Does official Apple security framework ("Apple EndpointSecurity") targeted at AV vendors serious enough for you? They themselves built an OS subsystem specifically for AVs to use, and Microsoft has done the exact same with AMSI.

There are actually very few techniques that are 99.999% effective. Cryptography when considered per se maybe is, but the wide topic of heuristic analysis is much lesser than that. Even if we consider some imagined, mythical 99.999% effectiveness, it's always measured in the specific boundaries we set during our analysis. Permission rights in the OS are 100% secure if we assume the authentication for sysop is secure. If we store the password for root in a public git repo, then OS permissions are 0% effective even if the system code hasn't changed at all. Your percent value is very fragile and relative to the boundaries we set. The unbreakable wall you think of can turn into a sheet of paper in the blink of an eye.

The cheap port-changing trick can even be 100% effective against generic massive port scanning attacks. But it's 0% effective against a targeted attack. It depends entirely on the surface area we want to defend against. If we define our protection to work against generic automated bots, then changing the port is an entirely effective solution. If we want to ensure our systems are globally "unbreakable" (whatever that means), then it's a weak security solution. In other words, effectiveness is not absolute; it's relative to the threat model.

It's not possible to inspect all the code we use. There's too much of it changing every second. The idea that developers have the time or ability to manually inspect every line of open-source code they import is an economic fantasy. In an era where frontier AI models like Mythos are finding and chaining 0-days in minutes, human review is simply outpaced. But even if we somehow did it, something would already change by the time you finish reading this paragraph. Everything needs to be reanalyzed because we don't know what shifted. And sometimes, the vulnerability manifests in the parts of the code that DIDN'T change.
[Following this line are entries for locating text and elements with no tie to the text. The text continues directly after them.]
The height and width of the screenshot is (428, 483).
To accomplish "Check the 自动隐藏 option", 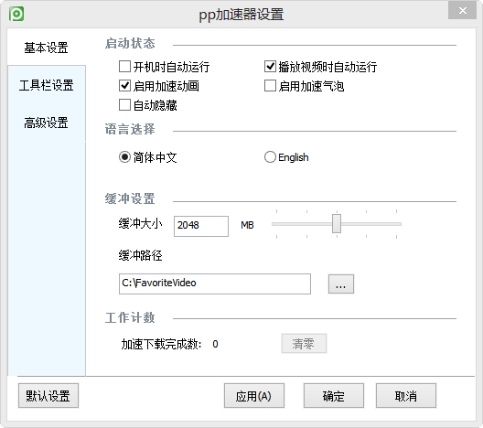I will click(124, 105).
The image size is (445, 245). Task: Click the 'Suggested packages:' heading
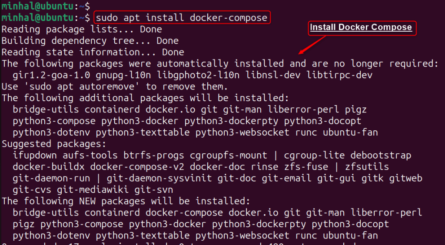tap(54, 144)

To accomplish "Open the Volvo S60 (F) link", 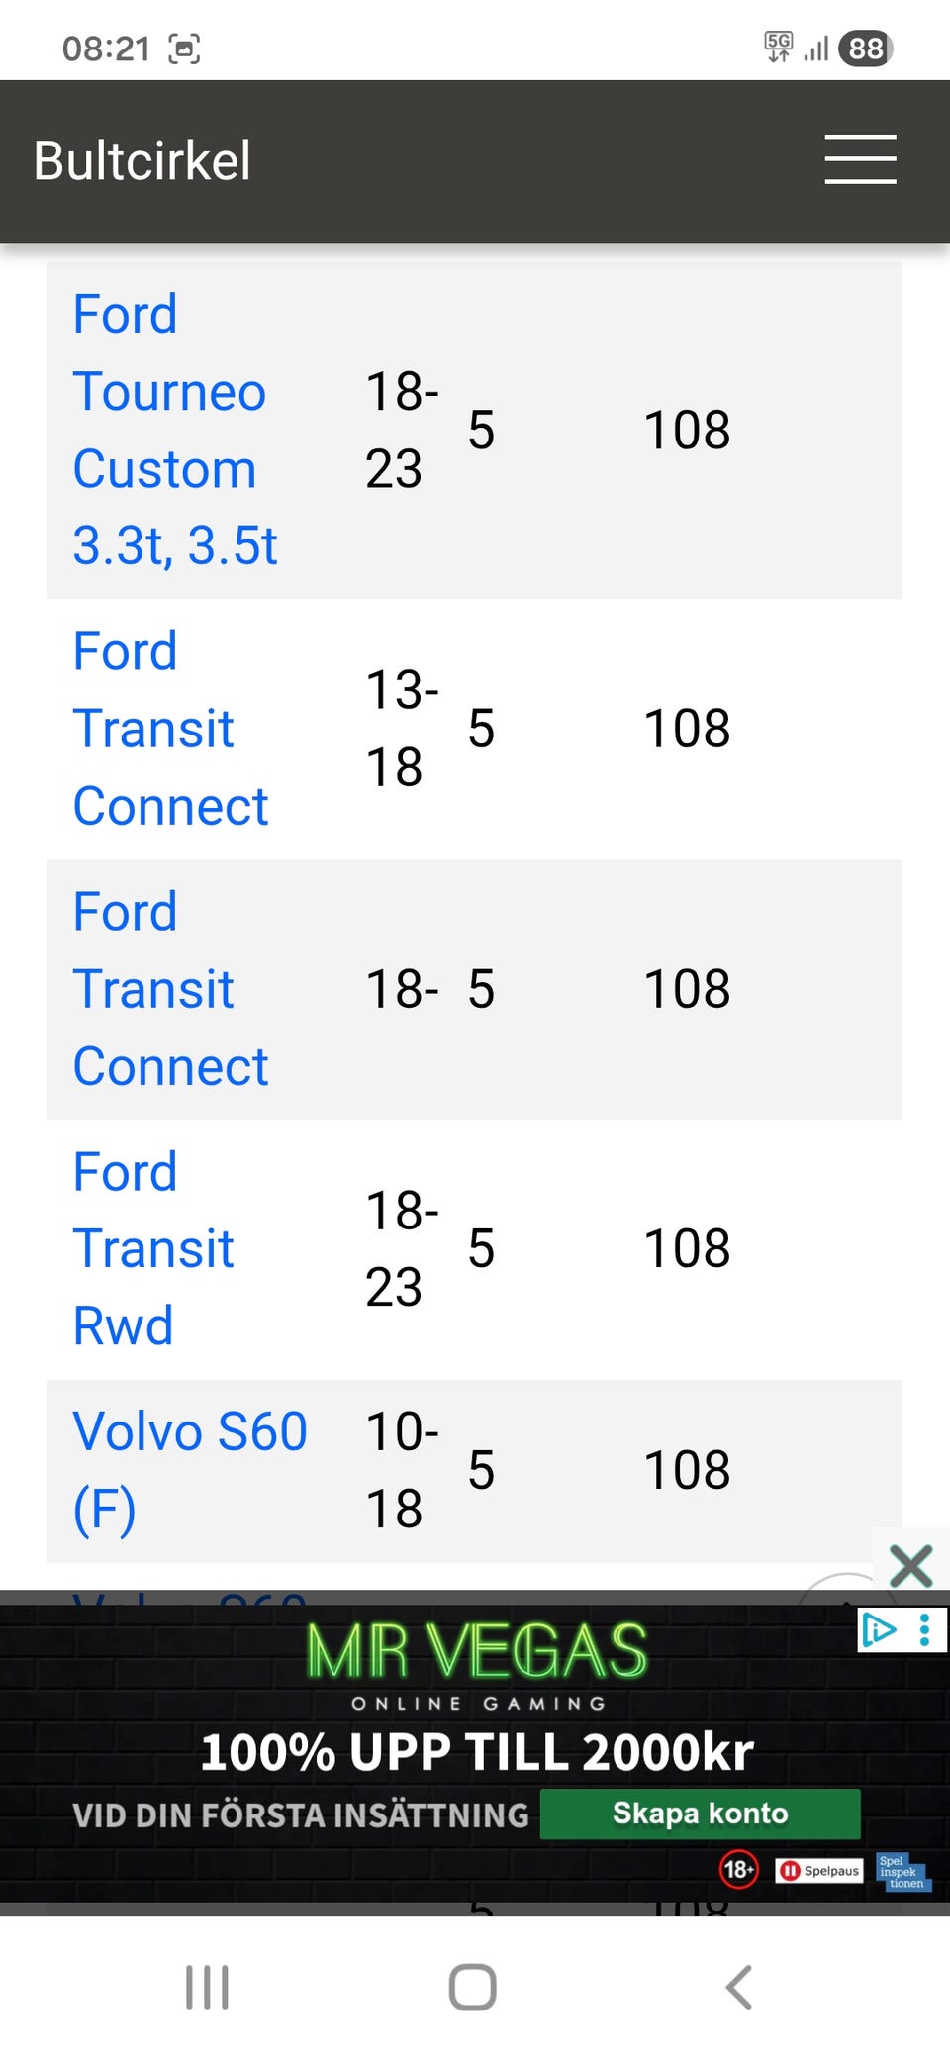I will point(189,1470).
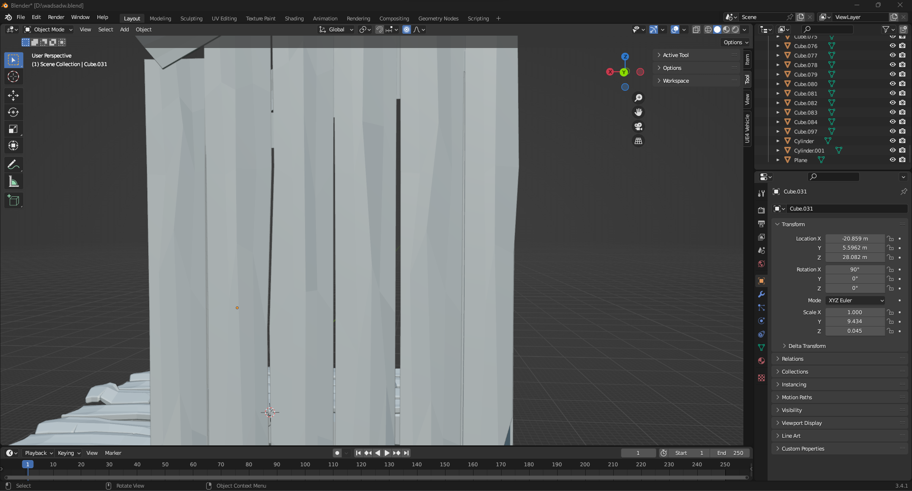Disable Cylinder in renders

(902, 141)
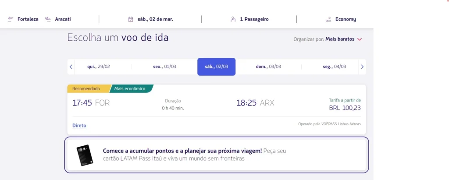Screen dimensions: 449x180
Task: Go to next dates with right arrow
Action: point(362,67)
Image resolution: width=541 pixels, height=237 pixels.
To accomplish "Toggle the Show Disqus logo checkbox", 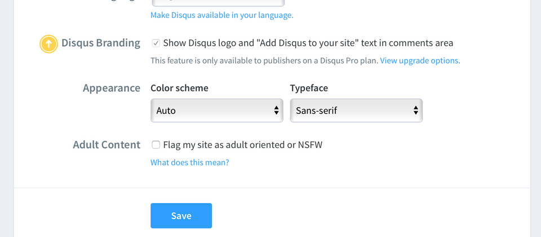I will pos(156,43).
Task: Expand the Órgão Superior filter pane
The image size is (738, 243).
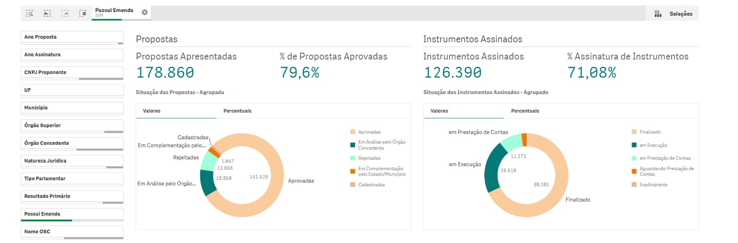Action: click(x=71, y=125)
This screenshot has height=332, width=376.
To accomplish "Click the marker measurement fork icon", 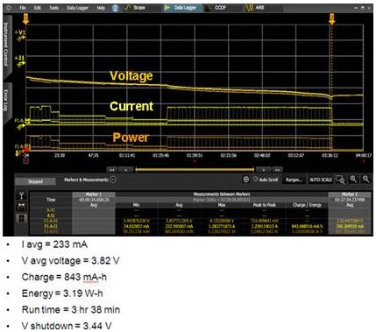I will coord(22,195).
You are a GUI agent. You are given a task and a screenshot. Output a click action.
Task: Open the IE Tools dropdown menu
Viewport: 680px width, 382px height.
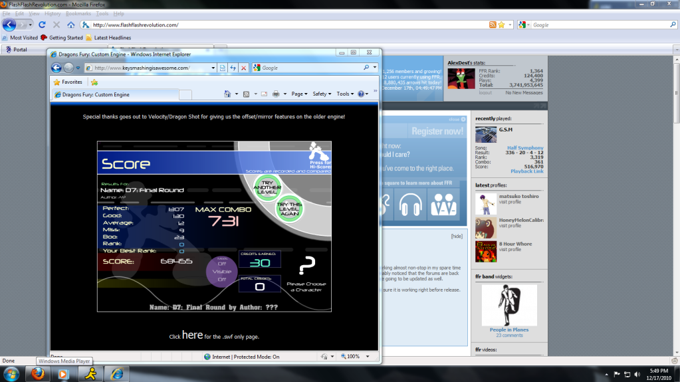click(345, 94)
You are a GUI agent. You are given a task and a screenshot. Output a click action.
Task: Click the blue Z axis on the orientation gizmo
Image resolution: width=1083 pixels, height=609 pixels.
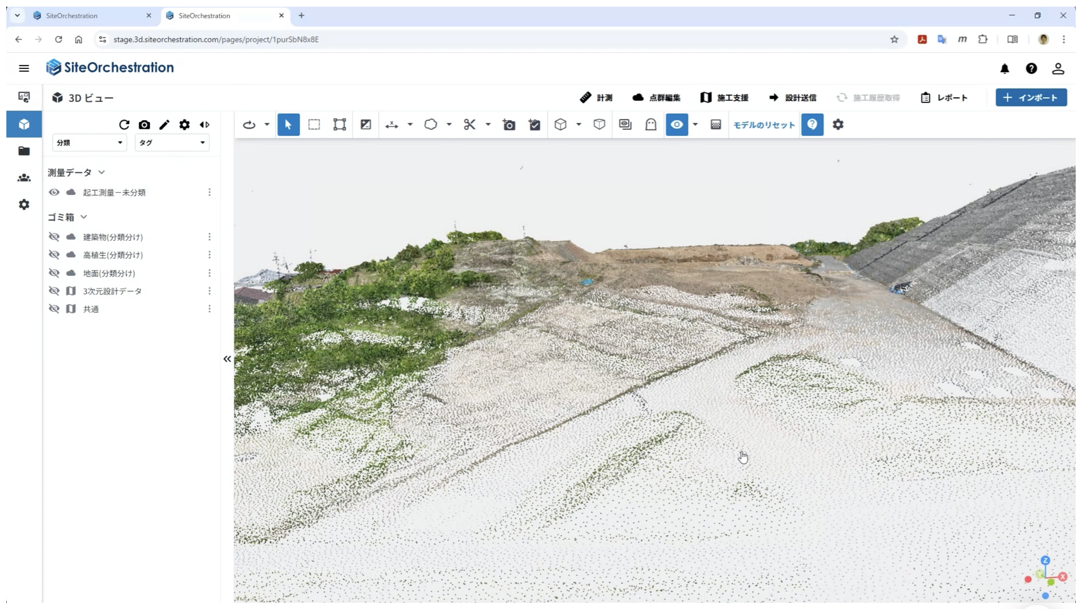click(1046, 560)
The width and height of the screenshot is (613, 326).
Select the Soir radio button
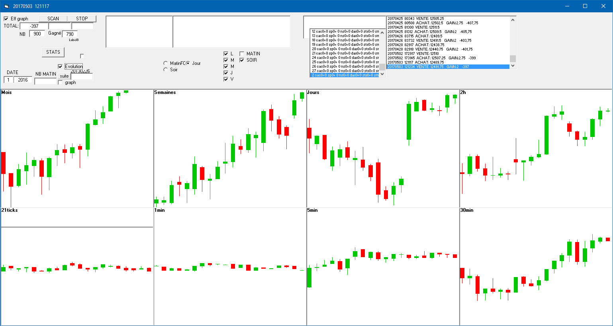coord(166,70)
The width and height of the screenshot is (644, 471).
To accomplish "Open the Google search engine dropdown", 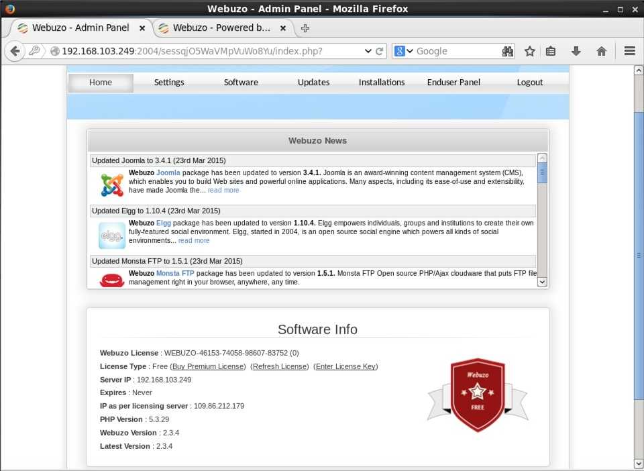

By the way, I think you might not be aware that current, "next-gen" security solutions offered by Crowdstrike or SentinelOne are actually old antivirus techniques marketed as something new. EDRs are 'just' log aggregators and routers for signatures to be matched on.

Also, please don't think about programmers as someone immune to attacks, as this is not true at all. The fact that programmers invented a method of installation for programmer tools based on piping curl output directly to bash is direct proof that some programmers have absolutely no idea how security works. Especially web developers. If anything, programmers can be more dangerous than normal users because they assume they are better, and then they make the exact same mistakes as everyone else. They are just plain computer users who need to be defended from their own carelessness.